TASK INSTRUCTIONS: Set down only these lines, exactly: the line containing "Viewport: 1024px width, 576px" and all lines through the end of the data below. Omit pictures.

+++

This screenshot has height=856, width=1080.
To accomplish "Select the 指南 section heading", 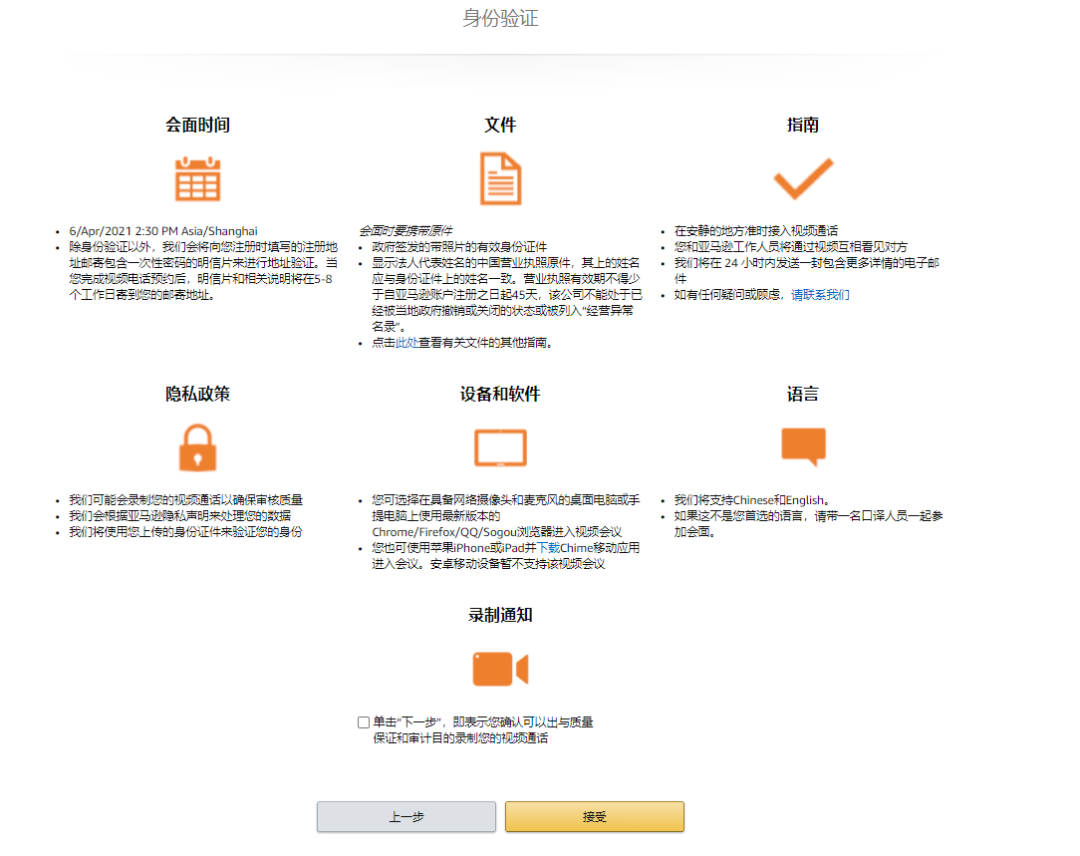I will click(803, 125).
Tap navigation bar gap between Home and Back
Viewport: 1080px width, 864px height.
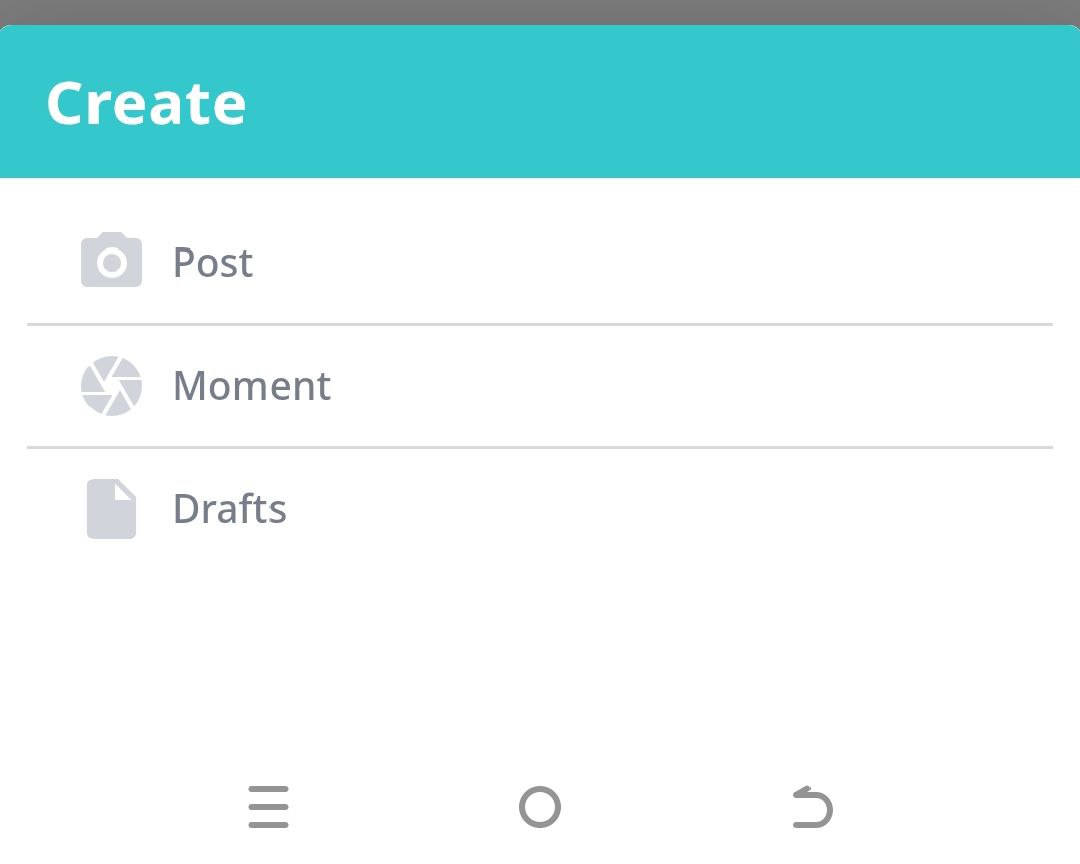(x=676, y=807)
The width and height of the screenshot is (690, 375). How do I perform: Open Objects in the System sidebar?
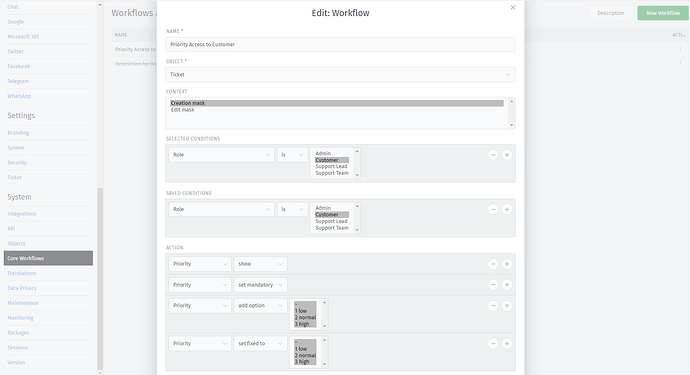pyautogui.click(x=16, y=243)
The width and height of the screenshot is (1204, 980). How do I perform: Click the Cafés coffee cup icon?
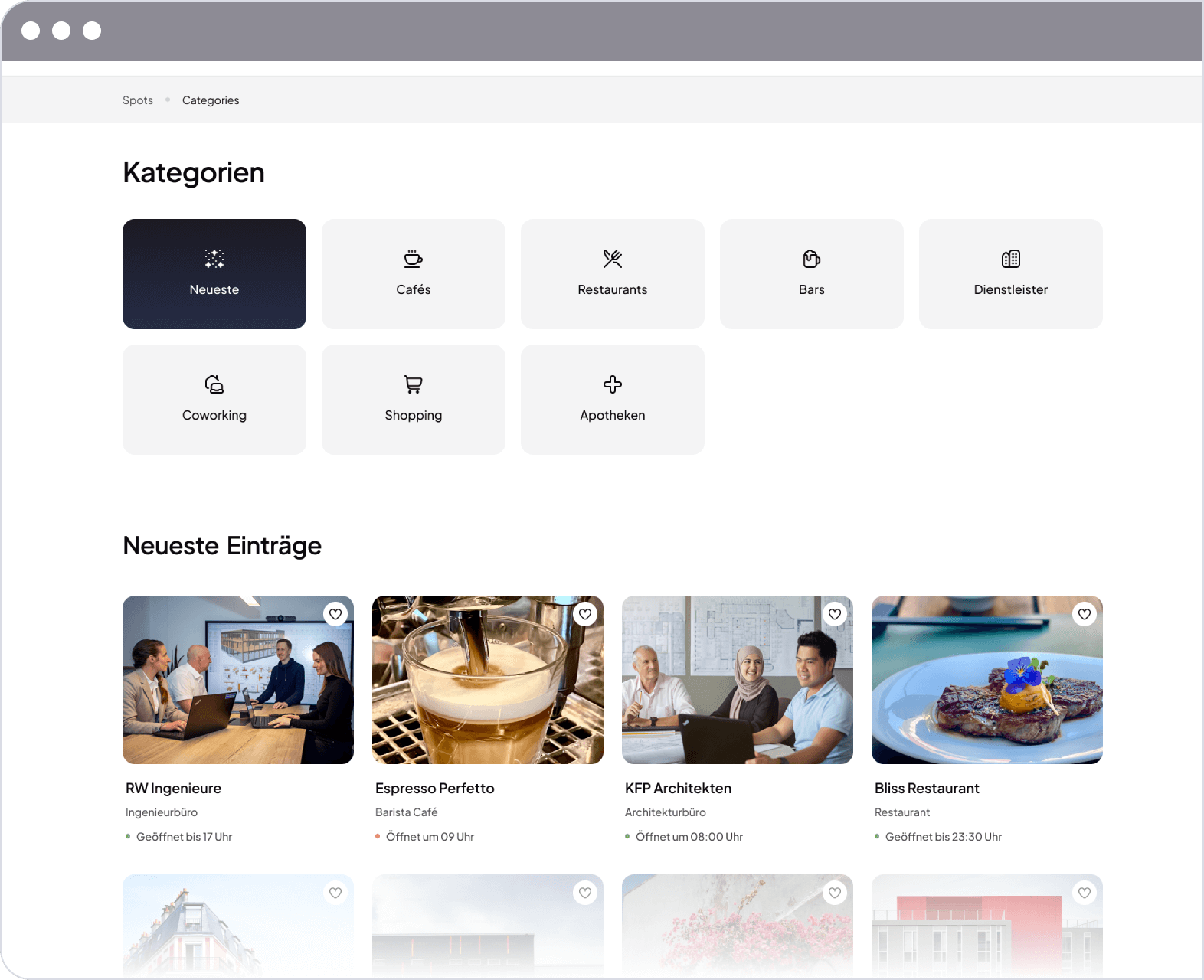click(414, 259)
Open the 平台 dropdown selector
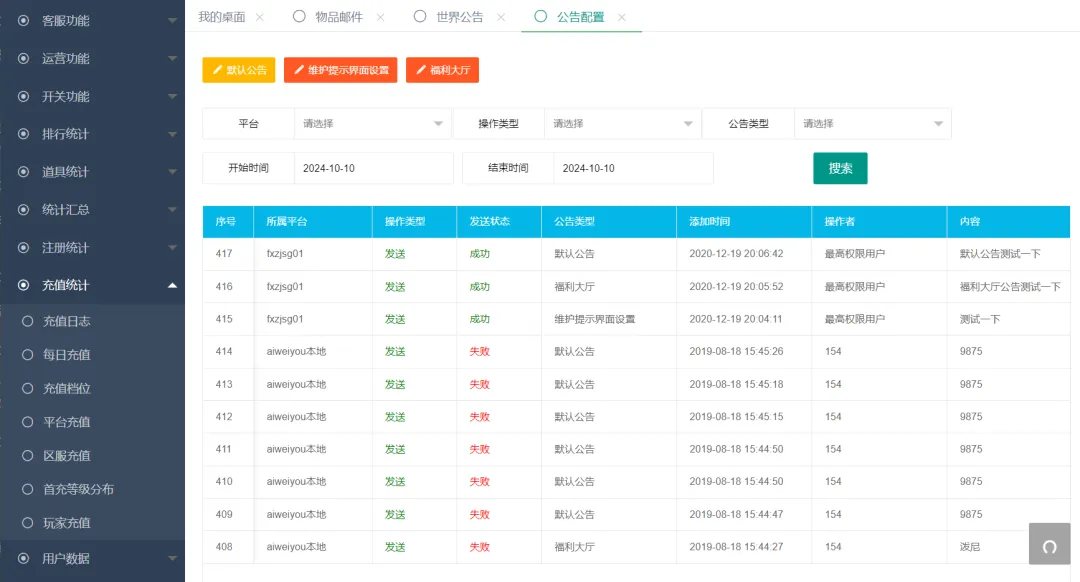Image resolution: width=1080 pixels, height=582 pixels. coord(373,124)
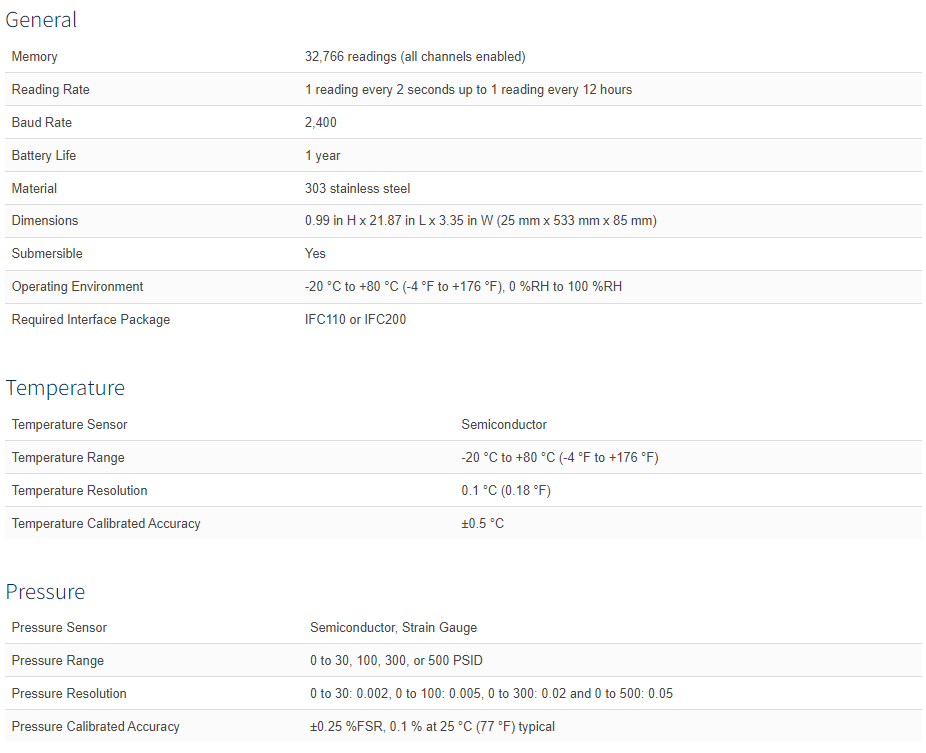Click the General section heading
The width and height of the screenshot is (926, 753).
tap(41, 19)
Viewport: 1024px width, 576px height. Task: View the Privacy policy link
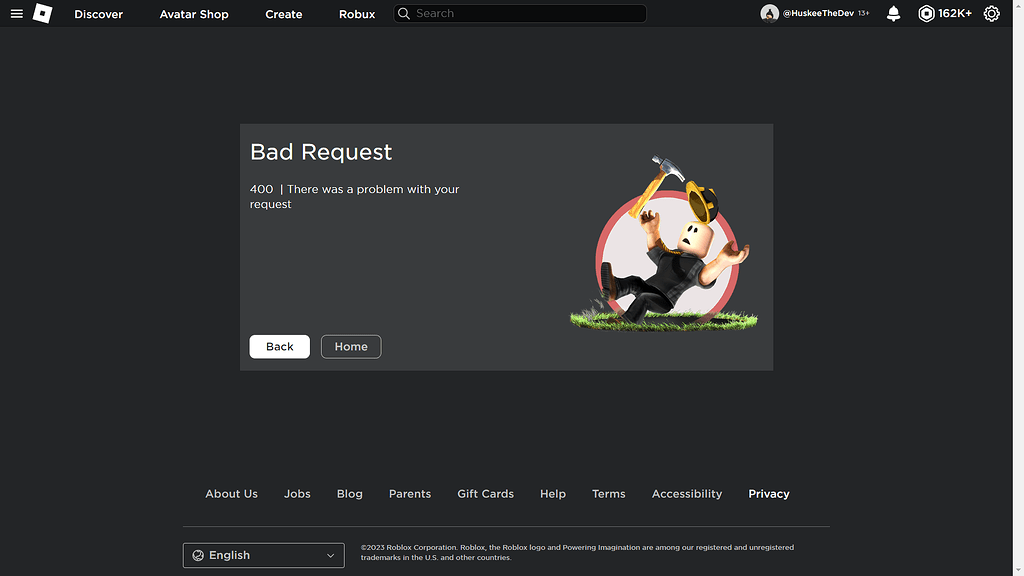click(x=768, y=493)
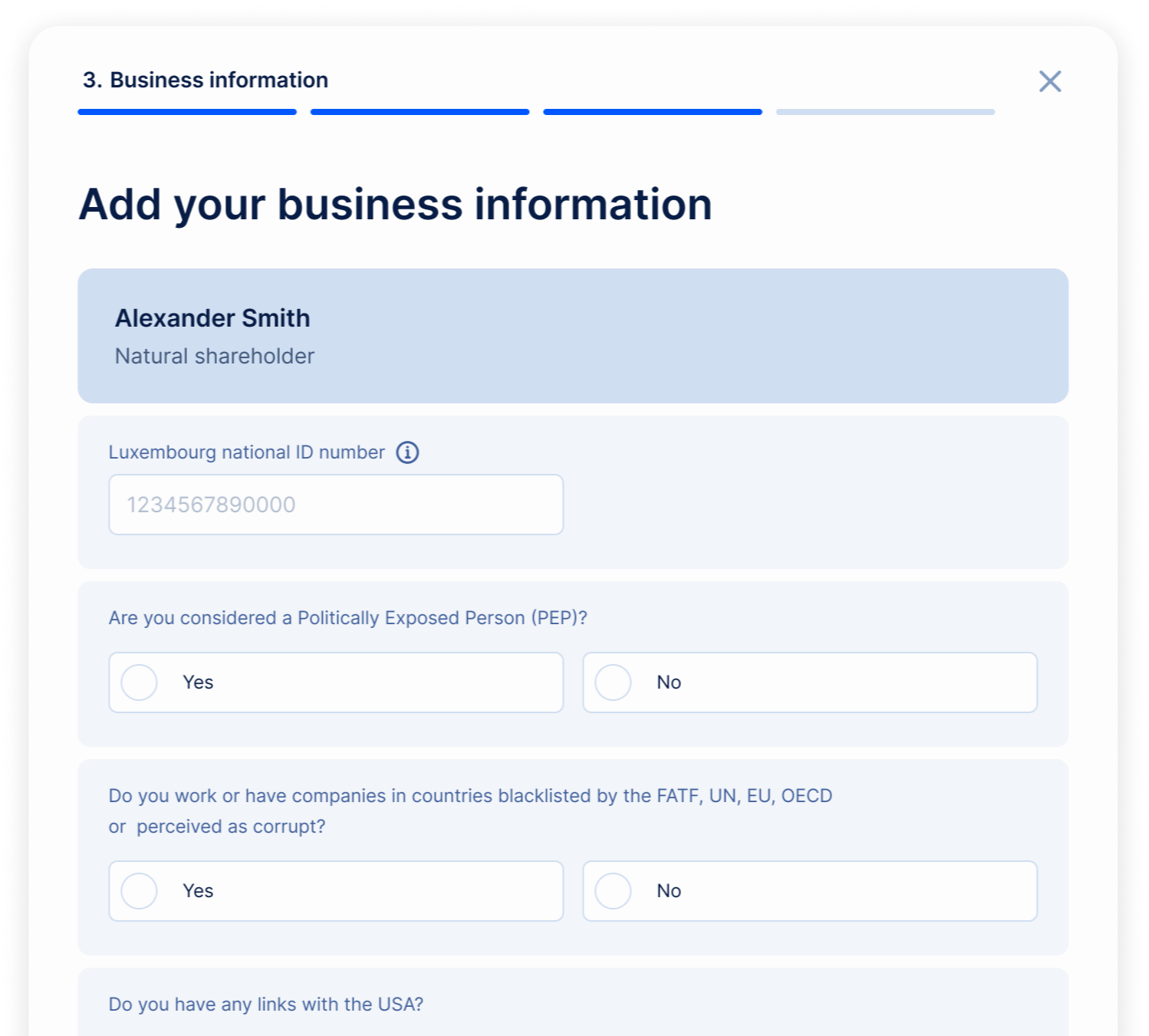Click the second blue progress step bar
This screenshot has height=1036, width=1149.
420,112
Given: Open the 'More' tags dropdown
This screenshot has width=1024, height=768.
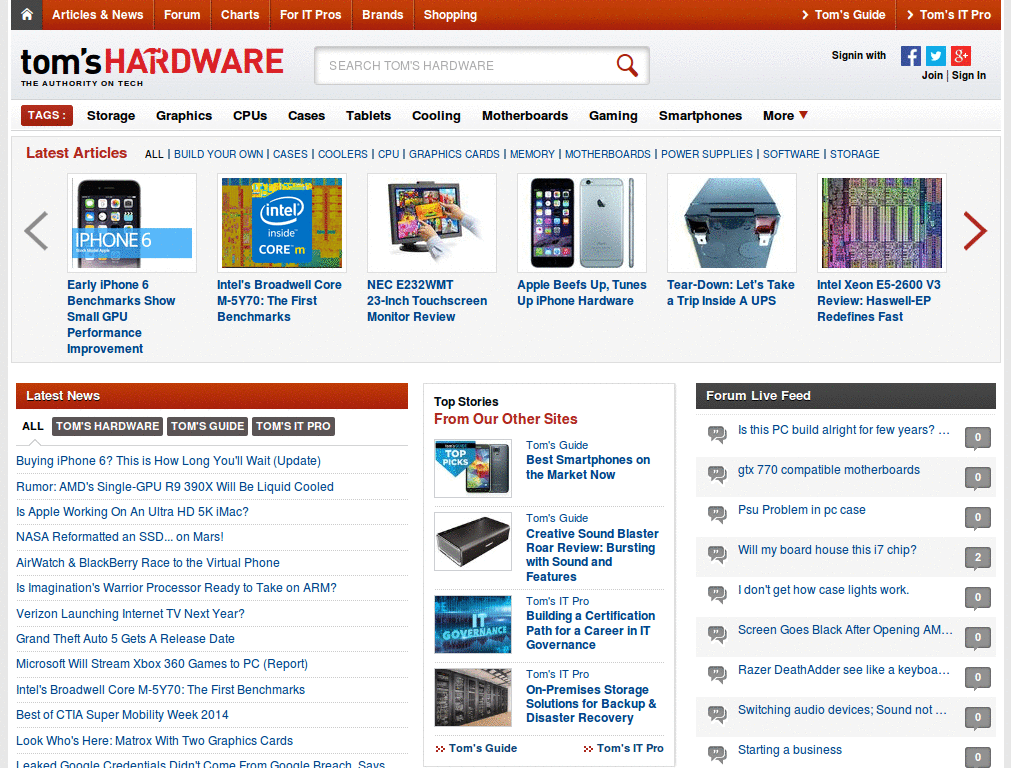Looking at the screenshot, I should pyautogui.click(x=784, y=116).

+++

YOUR RESPONSE:
Viewport: 1024px width, 576px height. Task: View the Privacy policy link
click(x=768, y=493)
Click the second blue progress step bar
This screenshot has height=1036, width=1149.
420,112
Given: Open the 'More' tags dropdown
This screenshot has width=1024, height=768.
Looking at the screenshot, I should pyautogui.click(x=784, y=116).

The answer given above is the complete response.